- **WORK ITEM**
Only the lines below from the one containing "Where should I click to: Select" through the one containing "Given: Click the Functions folder icon" belong in the answer, set down exactly, with the pictures left out.

- **DATA FOR THE TASK**

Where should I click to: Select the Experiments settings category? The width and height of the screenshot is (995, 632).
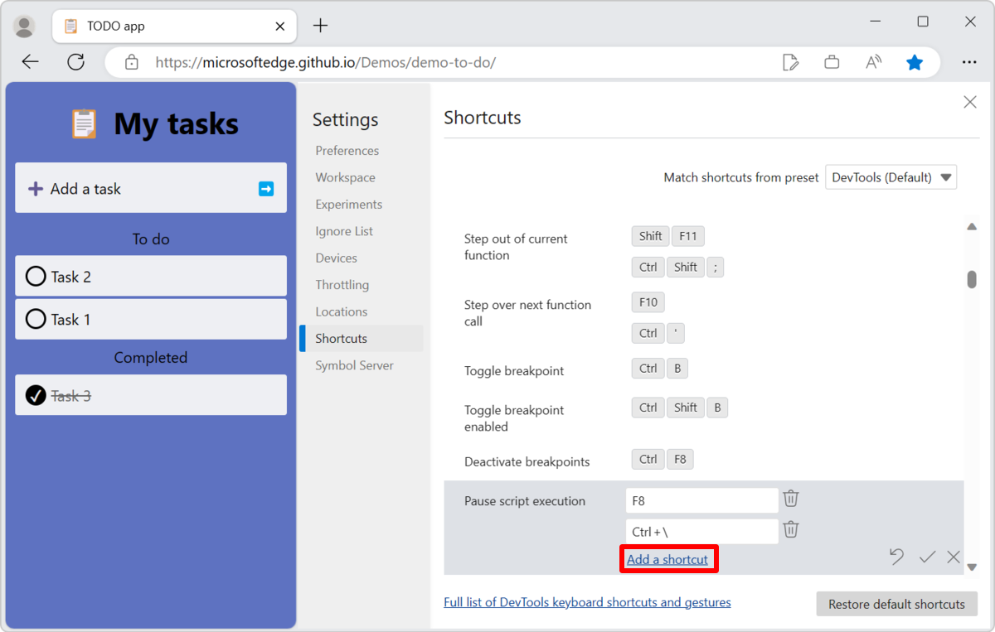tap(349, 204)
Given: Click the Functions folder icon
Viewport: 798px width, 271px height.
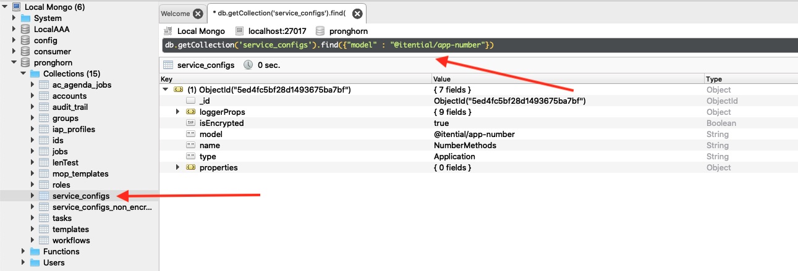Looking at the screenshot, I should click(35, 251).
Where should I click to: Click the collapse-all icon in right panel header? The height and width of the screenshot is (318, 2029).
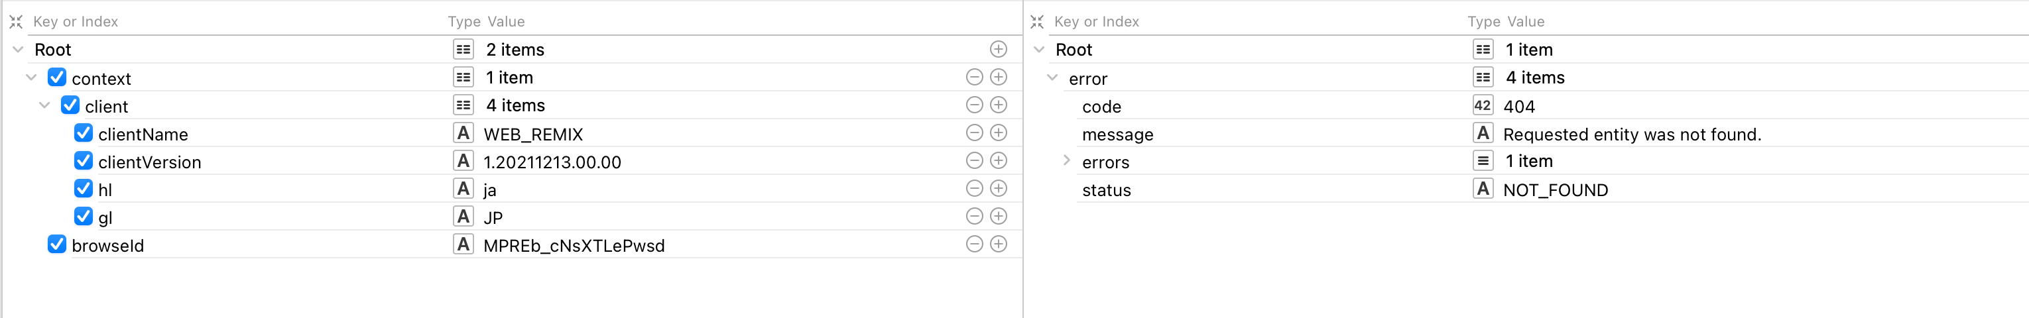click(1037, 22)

---

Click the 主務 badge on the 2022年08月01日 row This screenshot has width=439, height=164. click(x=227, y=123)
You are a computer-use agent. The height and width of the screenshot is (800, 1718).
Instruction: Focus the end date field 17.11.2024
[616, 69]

- **TASK RESPONSE**
Where should I click to: Select the Experiments settings category? The width and height of the screenshot is (995, 632).
tap(349, 204)
Given: Click the Functions folder icon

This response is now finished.